Saat ini pergantian auditor telah diatur dengan peraturan terbaru yaitu Peraturan Pemerintah No. 20 tahun 2015 tentang Praktik Akuntan Publik yang merupakan peraturan lebih lanjut dari Undang-Undang No. 5 tahun 2011 tentang Akuntan Publik. Peraturan ini dirasakan akan dapat memberikan keuntungan tersendiri karena auditor dapat mempertahankan klien yang menggunakan jasanya untuk memeriksa laporan keuangan karena peraturan ini tidak mengatur batasan paling lama periode perikatan audit atas laporan keuangan historis dengan KAP yang sama, dengan catatan setiap paling lama 5 (lima) tahun buku berturut-turut KAP harus mengganti Akuntan Publik atau Akuntan Publik Terasosiasi yang melakukan audit atas laporan keuangan historis pada perusahaan tersebut.

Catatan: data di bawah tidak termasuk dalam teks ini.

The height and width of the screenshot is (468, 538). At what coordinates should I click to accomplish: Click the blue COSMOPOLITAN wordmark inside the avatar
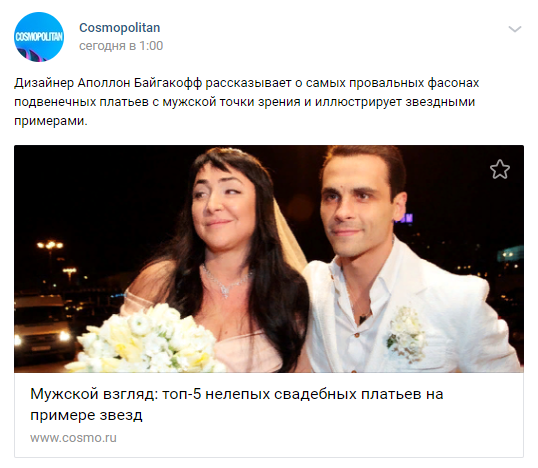pos(39,36)
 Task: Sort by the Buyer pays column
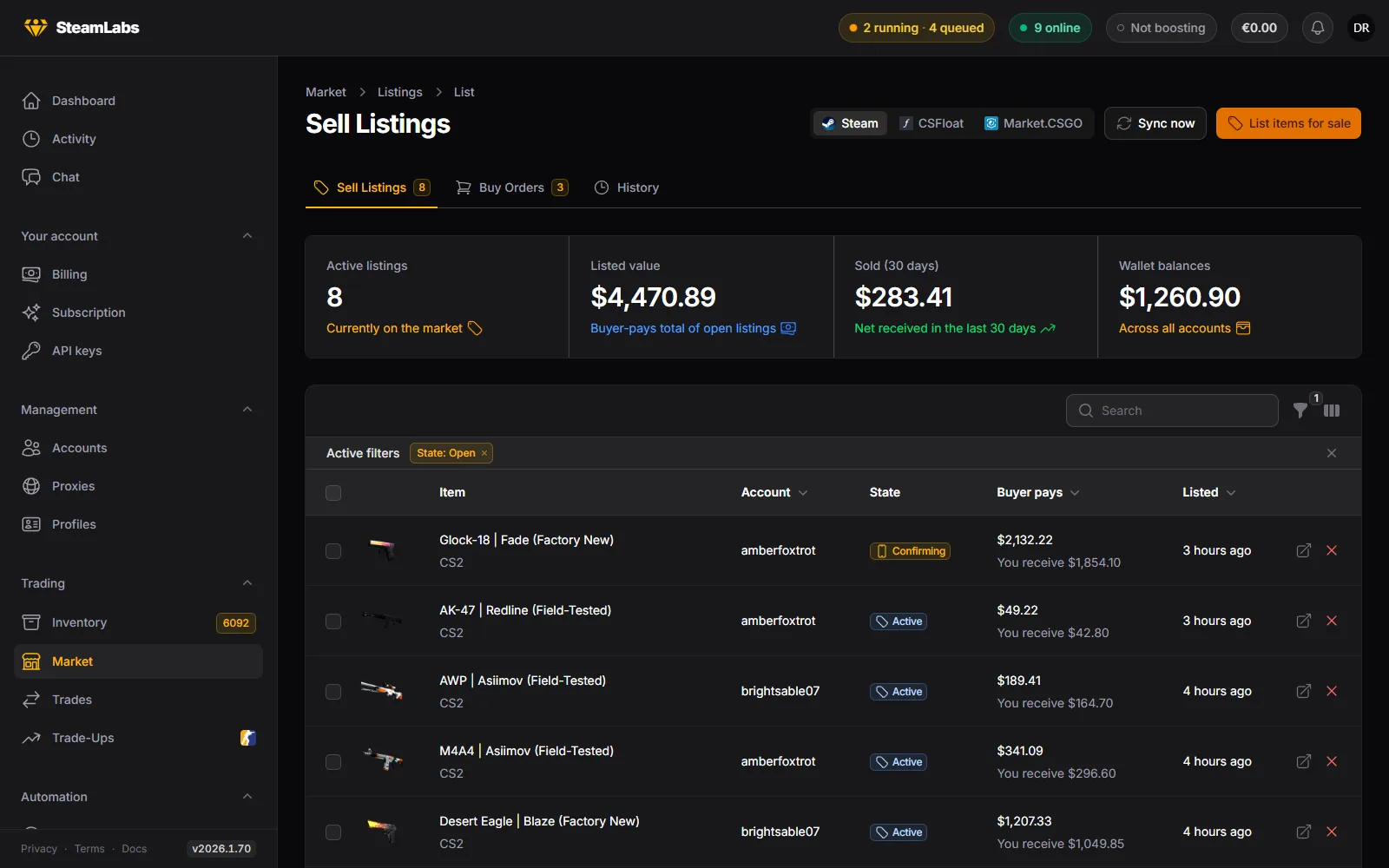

Peraturan Pemerintah No. 20 tahun 2015 nampaknya akan memperkecil risiko KAP untuk kehilangan klien. Namun beberapa penelitian menyebutkan meskipun adanya peraturan tersebut tidak dapat menjamin perusahaan tidak melakukan auditor switching untuk perusahaan. Salah satu faktor perusahaan mengganti auditornya adalah Financial Distress (masalah keuangan).
Financial distress adalah kondisi suatu perusahaan yang sedang kesulitan keuangan. Masalah keuangan yang dihadapi oleh perusahaan dapat dijadikan sinyal bahwa perusahaan tersebut akan melakukan auditor switching dengan berbagai alasan untuk dapat mengganti KAP menjadi KAP yang menawarkan fee lebih rendah.
Financial distress dapat dihitung dengan mudah oleh Kantor Akuntan Publik dengan cara menghitung DAR (Debt to Assets Ratio) yaitu total hutang dibagi dengan total aset. Semakin tinggi proporsi DAR, maka semakin besar risiko keuangan perusahaan. Untuk tingkat rasio DAR yang aman adalah 50%, dimana rasio DAR diatas 50% merupakan indikasi bahwa perusahaan mengalami financial distress.
Beberapa penelitian menyatakan bahwa financial distress (masalah keuangan) merupakan alasan perusahaan melakukan auditor switching, diantaranya Nujmatul Laily dan Dodik Juliardi (tahun 2014)yang dalam jurnalnya menyatakan bahwa, kesulitan keuangan merupakan salah satu faktor perusahaan melakukan auditor switching. Kemudian Alexandros Ngala Solo Wea dan Dewi Murdiawati dalam jurnalnya tahun 2015 menyatakan bahwa, financial distress merupakan faktor pendorong bagi perusahaan untuk mengganti KAP yang lama dengan KAP yang baru. Hal tersebut karena biaya audit yang tinggi dibebankan kepada perusahaan sementara kondisi perusahaan sedang tidak stabil.
Dari penjabaran diatas, financial distress merupakan salah satu faktor yang mendukung perusahaan untuk melakukan auditor switching, sehingga Kantor Akuntan Publik dapat memprediksikan adanya pergantian auditor untuk klien yang sedang mengalami kesulitan keuangan.